Over the weekend, the Legislature adjourned for the year — but Hobbs’ water policy advisor Patrick Adams insists something can still be done.

“If consensus can be reached on a rural groundwater policy solution, I am here today to tell you that Gov. Hobbs will consider calling a special session to enact this critical legislation,” Adams said.

For the rural groundwater plan, members aim to put protections on critically low basins and implement pumping restrictions with local input.

Members have been meeting on this for months, and a Republican-supported effort died narrowly on the last day of session. Still, the council thinks they’re close to a solution.

Councilmember and farmer Ed Curry says the problem needs to be solved quickly and needs to be a real check on heavy groundwater users.

“The main thing is that we do not want to reward the abuser of water. If we send that signal that we reward the abuser it will continue to be abused,” Curry said.

Curry applauded the governor’s team and the Republicans on the council for compromising and dedicating themselves to listening to one another.

“It’s very disappointing — I will say the same — that we get to the end of session, and we really haven't accomplished anything. But yet we have. … We’re so close,” he said.

Not all councilmembers say they’ve been included in the stakeholder meetings others mentioned.

Rep. Stacey Travers (D-Phoenix) said it seems like the legislation was written before everyone was asked to come to the table.

“Quite honestly, I think it’s kind of bullsh-t,” she said.

There was more consensus on the second plan the council addressed.

The urban plan consists of converting lands in protected areas from agricultural use to urban use, which should mean using less water.

Members agreed that an incentive program to entice farmers to give up their grandfathered, or held-over, agricultural groundwater pumping rights and a less-expansive urban pumping right are key for the future of water policy in urban areas where groundwater is already somewhat protected.

Those urban areas are known as AMAs, and the state Department of Water Resources has studied the potential effects of this ag-to-urban incentive program on the Phoenix and Pinal County AMAs.

In some cases, ADWR said converting land from ag-to-urban could result in one-fifth of the water use.

When Hobbs took office, one of the first things she did was put a moratorium on new housing subdivisions in parts of the Valley due to a report from ADWR which showed dwindling groundwater supplies.

Porter said that moratorium was the impetus for the ag-to-urban push, along with a number of other proposals — especially since a low housing supply is another pressing Arizona problem.

Although it’s generally understood that converting ag-to-urban saves water, some members urged caution.
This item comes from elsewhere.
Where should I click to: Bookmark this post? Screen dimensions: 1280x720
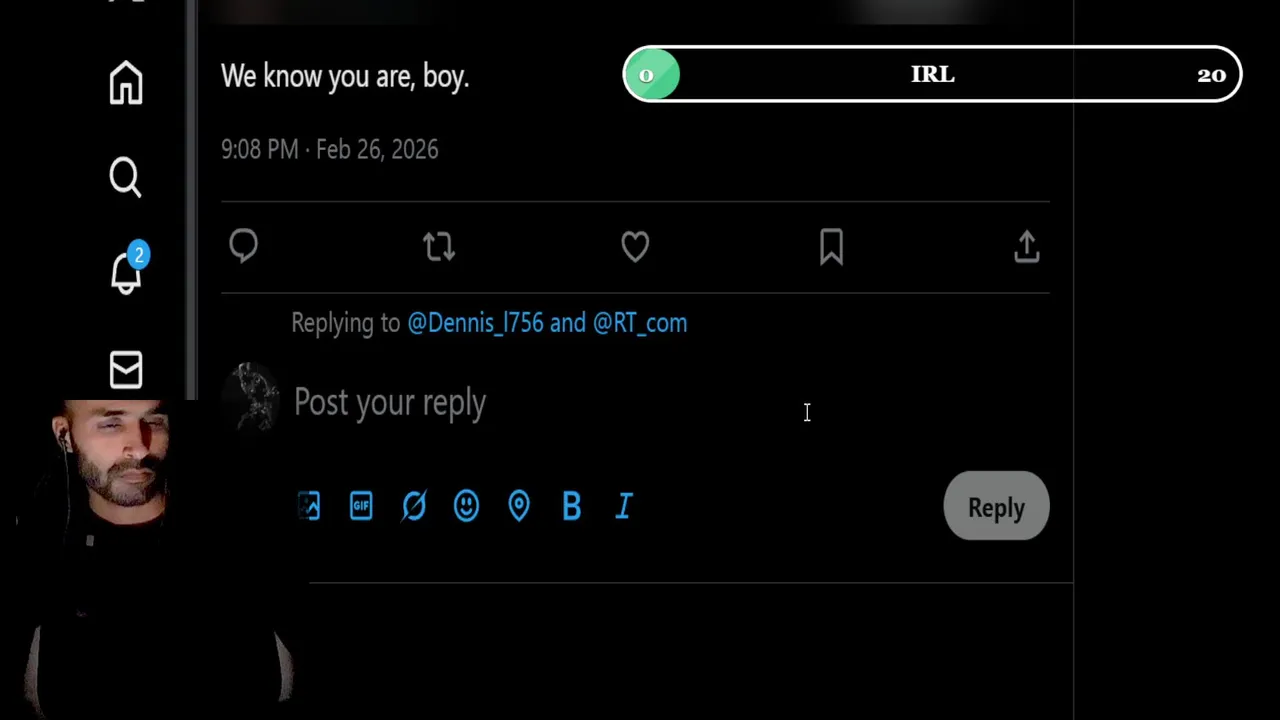831,247
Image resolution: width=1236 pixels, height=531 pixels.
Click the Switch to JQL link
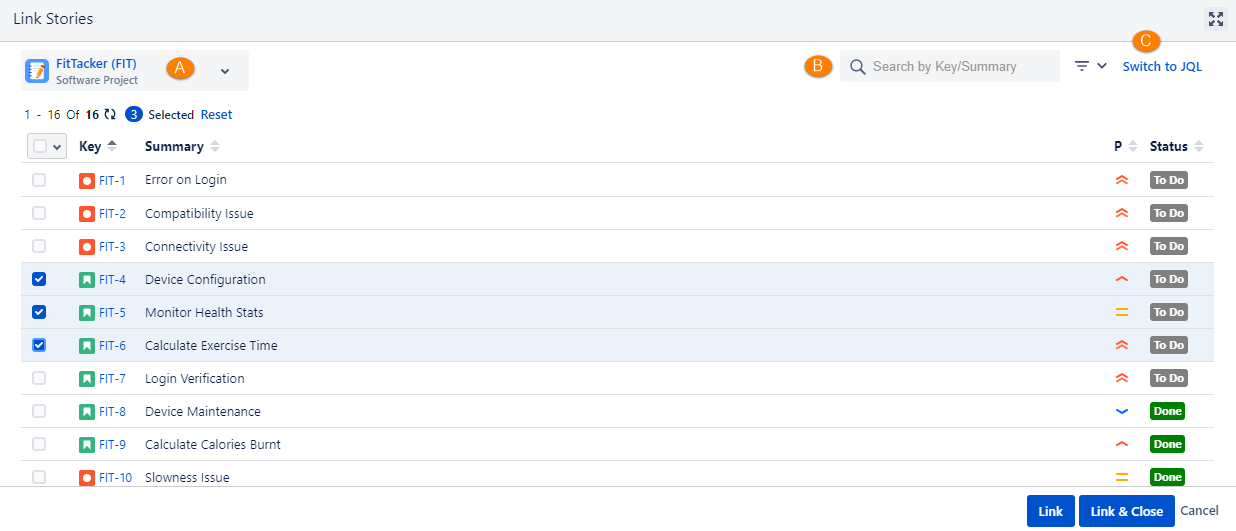(1162, 67)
In some cases, it’s not as simple as it sounds.

A significant amount of the groundwater used in irrigated agriculture, for example, sinks back into the earth and serves to recharge the aquifer, meaning the net water loss is lower than it appears.

Agriculture in Arizona’s AMAs is also naturally decreasing over time without an incentive program, albeit gradually, Porter notes.
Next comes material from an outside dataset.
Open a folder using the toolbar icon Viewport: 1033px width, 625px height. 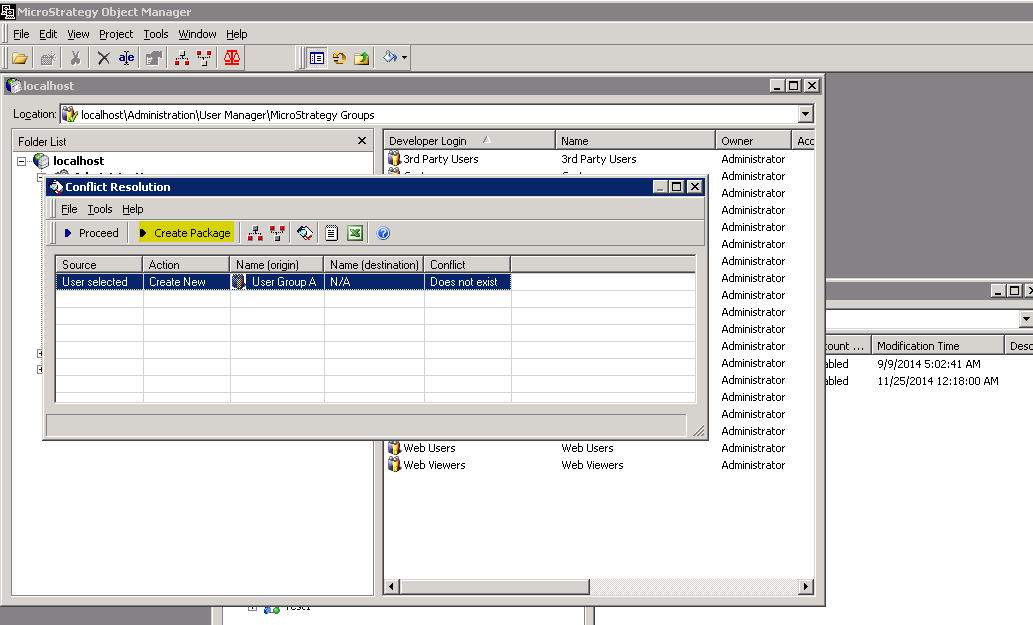tap(18, 57)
Hobbs vetoed a controversial bill — SB 1172 — on Wednesday afternoon. That’s the one that would have allowed ag-to-urban.

“The concept at the core of this bill — conversion of agricultural lands to lower water use development — is a policy that has broad potential benefits and is one that my Administration supports,” Hobbs said in her veto letter. “However, it is critical that the legislation be carefully crafted to ensure that the water conservation savings and consumer protections are guaranteed. It is clear that the unique data among Arizona’s Active Management Areas (AMAs) does not support universal adoption of this program across all four of the state’s initial AMA’s.”

Sarah Porter, director of the Kyl Center for Water Policy at ASU, said the language of the ag-to-urban program needs to be airtight to avoid loopholes that could still allow a large volume of groundwater pumping that would negate any urban conversion benefit.

Another potential problem is whether anyone would take the state up on its offer. Sandy Fabritz is director of water strategy for mining company Freeport-McMoRan.

“This is a conundrum because we basically have two concepts, right? The ag-to-urban and rural groundwater management,” Fabritz said. “And in one case, it’s not quite ready, but we want to move forward. In one case, it's not quite ready, and we want to wait.”

This story was produced by KJZZ, the public radio station in Phoenix, Arizona.